Exercise prompt ::
Locate every line in the records below that holds the word "layout" and return each one.

Data records ::
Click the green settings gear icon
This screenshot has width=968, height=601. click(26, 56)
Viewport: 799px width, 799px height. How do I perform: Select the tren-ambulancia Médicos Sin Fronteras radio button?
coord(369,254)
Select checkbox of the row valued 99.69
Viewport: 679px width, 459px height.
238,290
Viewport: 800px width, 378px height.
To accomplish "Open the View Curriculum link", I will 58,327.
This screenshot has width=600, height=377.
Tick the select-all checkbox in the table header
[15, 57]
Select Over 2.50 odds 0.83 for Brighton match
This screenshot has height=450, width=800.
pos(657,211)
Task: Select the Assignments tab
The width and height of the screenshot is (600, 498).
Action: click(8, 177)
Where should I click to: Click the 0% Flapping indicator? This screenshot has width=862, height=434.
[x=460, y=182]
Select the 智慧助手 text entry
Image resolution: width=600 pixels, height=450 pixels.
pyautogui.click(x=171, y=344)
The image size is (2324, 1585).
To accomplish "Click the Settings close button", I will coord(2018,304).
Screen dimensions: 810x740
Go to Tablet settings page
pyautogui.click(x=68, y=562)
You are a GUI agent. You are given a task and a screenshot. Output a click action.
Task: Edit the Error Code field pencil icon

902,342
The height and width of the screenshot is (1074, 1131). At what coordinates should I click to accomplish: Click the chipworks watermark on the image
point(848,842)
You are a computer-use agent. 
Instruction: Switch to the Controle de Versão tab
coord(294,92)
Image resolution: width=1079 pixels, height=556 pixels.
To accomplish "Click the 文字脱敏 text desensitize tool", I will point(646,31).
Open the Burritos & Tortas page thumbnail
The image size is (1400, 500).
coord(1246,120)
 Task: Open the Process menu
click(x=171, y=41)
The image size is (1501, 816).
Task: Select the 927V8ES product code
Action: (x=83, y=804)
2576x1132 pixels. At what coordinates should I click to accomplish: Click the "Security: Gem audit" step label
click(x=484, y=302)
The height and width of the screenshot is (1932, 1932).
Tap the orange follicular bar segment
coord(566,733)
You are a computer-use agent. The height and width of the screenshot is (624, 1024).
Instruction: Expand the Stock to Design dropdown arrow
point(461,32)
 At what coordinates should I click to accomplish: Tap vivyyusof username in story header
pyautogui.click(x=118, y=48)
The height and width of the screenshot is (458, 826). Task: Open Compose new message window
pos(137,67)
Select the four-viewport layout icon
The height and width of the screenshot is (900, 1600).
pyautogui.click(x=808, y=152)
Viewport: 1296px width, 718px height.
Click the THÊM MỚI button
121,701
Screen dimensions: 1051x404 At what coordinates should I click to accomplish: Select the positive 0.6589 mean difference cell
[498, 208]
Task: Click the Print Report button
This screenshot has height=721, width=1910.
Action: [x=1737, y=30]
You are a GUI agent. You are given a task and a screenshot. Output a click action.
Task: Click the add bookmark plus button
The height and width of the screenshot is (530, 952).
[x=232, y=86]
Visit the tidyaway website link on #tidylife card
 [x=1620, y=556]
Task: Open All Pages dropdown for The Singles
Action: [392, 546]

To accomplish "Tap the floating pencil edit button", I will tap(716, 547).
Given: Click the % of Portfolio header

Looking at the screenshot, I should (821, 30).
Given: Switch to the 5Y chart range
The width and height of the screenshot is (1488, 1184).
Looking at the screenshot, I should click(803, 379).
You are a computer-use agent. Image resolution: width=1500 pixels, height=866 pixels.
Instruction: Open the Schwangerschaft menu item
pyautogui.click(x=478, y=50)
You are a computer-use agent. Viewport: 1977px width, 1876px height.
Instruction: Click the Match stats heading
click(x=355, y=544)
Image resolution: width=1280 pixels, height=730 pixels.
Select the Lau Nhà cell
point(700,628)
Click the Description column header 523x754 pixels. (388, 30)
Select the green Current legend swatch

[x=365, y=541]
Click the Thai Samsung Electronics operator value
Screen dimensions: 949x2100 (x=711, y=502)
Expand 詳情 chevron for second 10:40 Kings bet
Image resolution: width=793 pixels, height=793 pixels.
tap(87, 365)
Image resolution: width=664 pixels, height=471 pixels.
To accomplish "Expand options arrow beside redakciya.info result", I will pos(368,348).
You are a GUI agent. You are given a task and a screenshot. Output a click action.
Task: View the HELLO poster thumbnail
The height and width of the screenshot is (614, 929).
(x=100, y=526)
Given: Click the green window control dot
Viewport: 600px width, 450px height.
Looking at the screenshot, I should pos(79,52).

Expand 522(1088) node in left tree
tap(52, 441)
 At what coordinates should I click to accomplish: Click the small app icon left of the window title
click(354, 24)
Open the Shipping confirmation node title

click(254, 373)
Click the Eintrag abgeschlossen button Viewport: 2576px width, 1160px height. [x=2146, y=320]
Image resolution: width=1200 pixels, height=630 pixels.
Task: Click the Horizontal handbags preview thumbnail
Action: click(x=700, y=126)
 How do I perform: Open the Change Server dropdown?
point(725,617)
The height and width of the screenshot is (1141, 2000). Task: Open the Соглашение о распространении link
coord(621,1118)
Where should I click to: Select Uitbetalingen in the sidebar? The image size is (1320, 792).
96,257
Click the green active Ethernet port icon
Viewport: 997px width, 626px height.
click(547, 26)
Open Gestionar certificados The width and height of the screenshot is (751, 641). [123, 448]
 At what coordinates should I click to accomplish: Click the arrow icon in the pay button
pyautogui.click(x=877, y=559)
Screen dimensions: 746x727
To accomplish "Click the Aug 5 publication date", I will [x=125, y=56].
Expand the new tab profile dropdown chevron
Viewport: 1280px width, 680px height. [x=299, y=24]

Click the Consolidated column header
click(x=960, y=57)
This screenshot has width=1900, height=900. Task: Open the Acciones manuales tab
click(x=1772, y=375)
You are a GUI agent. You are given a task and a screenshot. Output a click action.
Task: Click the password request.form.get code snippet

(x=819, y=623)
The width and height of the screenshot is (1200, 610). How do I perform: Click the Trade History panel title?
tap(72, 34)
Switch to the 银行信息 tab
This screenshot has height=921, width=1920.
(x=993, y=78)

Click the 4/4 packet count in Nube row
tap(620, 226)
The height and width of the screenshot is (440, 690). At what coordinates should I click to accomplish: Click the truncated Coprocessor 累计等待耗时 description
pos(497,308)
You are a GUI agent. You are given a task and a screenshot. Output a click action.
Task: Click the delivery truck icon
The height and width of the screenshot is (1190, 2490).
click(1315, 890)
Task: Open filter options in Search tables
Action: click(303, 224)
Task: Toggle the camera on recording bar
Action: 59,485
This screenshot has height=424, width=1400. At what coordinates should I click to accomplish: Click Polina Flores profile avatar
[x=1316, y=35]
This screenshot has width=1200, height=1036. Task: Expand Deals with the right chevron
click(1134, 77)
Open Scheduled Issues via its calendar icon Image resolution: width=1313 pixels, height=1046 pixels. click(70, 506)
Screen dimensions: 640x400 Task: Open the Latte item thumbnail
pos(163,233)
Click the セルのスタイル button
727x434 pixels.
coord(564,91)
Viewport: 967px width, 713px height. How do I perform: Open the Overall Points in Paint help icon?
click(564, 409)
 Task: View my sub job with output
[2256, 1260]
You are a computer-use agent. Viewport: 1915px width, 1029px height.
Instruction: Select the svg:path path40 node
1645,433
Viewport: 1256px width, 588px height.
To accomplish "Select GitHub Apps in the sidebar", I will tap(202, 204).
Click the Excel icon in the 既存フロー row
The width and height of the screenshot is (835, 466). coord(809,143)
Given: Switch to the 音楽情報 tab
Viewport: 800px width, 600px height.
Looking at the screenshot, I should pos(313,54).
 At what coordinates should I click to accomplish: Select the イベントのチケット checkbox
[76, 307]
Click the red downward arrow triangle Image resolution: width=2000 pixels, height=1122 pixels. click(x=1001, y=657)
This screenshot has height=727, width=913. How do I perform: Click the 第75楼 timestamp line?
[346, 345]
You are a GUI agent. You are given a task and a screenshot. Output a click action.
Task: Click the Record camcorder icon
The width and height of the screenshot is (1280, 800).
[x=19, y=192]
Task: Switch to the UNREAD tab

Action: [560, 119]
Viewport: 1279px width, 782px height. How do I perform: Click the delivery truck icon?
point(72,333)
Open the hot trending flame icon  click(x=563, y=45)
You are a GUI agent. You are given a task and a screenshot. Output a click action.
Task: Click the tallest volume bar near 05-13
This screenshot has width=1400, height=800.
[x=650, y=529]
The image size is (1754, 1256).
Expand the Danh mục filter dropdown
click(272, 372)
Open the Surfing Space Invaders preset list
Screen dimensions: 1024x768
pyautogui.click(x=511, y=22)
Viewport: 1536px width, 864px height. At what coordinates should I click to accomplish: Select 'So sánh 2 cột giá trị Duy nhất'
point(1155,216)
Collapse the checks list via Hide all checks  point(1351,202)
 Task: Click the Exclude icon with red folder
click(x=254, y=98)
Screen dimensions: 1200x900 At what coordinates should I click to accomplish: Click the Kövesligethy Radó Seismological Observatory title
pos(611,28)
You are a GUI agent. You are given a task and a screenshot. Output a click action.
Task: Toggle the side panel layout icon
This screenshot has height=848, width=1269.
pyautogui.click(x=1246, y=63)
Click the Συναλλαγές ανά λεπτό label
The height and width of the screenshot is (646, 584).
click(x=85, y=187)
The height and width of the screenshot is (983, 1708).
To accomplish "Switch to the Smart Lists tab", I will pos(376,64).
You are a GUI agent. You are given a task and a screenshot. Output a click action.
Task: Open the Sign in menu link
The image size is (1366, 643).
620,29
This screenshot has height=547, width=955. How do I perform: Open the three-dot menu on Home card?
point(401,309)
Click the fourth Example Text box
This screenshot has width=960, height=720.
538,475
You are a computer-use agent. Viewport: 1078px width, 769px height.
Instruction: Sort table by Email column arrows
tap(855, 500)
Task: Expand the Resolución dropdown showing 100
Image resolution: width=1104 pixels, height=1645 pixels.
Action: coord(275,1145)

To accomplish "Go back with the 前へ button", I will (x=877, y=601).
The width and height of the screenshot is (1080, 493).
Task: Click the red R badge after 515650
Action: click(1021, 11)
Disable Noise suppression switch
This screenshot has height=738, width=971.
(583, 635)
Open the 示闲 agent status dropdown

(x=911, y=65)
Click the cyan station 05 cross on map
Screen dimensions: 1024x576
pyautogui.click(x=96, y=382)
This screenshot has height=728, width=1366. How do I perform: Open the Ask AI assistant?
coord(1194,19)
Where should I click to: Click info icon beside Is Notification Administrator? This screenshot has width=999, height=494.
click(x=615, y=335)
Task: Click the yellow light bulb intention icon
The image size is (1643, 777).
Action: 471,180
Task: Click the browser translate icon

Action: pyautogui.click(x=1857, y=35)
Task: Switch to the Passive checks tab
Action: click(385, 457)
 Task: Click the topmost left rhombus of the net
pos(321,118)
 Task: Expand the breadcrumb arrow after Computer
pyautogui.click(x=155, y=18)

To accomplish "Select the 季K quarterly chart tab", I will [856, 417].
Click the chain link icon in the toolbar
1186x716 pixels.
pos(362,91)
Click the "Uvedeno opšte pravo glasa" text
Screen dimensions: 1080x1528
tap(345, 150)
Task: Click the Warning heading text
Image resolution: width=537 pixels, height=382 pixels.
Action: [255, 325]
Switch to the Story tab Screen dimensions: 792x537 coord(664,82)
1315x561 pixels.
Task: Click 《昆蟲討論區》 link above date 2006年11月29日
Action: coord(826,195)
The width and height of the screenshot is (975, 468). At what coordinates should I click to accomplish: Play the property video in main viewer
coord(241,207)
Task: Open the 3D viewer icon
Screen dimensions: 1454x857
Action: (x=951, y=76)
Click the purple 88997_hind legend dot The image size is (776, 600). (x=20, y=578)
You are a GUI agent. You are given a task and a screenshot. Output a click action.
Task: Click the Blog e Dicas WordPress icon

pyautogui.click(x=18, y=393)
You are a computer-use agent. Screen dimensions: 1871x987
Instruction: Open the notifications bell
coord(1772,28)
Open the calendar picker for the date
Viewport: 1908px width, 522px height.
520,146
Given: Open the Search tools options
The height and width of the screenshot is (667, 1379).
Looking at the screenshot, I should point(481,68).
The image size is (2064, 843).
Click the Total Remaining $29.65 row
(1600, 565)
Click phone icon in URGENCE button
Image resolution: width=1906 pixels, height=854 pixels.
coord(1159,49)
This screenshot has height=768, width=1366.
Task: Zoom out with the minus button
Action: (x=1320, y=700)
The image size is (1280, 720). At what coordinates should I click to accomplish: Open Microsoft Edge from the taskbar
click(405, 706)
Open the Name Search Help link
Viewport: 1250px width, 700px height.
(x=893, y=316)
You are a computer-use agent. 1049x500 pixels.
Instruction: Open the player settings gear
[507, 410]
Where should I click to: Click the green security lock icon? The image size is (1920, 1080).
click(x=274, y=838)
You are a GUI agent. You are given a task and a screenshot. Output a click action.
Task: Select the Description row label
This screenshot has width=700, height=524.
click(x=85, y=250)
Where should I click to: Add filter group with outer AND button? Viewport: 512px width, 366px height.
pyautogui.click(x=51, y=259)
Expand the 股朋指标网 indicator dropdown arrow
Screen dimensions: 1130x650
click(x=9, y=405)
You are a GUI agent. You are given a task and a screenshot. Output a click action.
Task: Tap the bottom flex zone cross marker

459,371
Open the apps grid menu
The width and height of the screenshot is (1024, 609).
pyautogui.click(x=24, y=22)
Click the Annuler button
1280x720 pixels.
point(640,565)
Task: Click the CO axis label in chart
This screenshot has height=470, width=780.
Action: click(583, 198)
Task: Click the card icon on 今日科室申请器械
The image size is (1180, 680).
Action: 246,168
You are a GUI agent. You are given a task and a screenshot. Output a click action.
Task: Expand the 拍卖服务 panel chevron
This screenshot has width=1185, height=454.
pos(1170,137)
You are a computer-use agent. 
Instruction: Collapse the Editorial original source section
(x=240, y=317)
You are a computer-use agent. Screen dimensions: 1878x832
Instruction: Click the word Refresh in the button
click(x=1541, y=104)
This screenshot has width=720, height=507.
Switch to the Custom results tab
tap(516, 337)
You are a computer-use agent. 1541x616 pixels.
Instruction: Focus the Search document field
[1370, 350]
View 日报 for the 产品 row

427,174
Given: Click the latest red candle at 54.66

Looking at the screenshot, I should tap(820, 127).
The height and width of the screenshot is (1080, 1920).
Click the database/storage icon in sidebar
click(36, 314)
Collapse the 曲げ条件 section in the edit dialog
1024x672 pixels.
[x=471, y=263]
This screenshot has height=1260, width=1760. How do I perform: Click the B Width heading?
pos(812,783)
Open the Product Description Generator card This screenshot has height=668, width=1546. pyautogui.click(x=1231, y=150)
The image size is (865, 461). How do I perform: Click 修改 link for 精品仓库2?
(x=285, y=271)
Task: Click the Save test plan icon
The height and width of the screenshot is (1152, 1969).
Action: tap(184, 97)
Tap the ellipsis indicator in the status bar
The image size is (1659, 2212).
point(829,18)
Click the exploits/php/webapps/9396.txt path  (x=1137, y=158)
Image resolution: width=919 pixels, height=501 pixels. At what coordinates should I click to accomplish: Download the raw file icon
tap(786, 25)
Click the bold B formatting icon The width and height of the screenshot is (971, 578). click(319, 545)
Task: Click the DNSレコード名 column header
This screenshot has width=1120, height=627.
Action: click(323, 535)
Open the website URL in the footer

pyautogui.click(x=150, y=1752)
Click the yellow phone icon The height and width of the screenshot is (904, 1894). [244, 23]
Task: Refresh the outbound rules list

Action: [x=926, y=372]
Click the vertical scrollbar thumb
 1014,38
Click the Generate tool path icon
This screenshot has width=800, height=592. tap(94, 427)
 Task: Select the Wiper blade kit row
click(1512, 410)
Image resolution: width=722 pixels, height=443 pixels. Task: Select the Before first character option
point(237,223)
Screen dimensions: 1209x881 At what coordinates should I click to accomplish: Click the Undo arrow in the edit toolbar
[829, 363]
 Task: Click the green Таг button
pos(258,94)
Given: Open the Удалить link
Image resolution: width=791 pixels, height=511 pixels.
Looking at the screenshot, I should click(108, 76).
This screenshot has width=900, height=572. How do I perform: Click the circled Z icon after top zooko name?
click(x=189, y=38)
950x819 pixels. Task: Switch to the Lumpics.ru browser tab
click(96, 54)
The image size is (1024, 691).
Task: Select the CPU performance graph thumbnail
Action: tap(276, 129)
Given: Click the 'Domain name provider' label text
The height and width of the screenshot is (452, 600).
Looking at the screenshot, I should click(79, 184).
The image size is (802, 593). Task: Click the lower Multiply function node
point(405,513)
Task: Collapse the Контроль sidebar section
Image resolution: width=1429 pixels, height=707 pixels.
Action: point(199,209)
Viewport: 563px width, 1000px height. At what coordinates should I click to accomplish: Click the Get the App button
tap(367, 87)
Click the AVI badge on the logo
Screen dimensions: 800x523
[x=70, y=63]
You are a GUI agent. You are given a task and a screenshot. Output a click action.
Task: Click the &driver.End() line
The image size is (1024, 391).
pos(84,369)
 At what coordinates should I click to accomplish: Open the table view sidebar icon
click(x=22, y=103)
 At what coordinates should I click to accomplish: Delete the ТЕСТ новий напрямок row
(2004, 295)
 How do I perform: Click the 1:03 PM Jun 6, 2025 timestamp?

Written answer ::
Select the four-viewport layout icon
Task: Toggle the side panel layout icon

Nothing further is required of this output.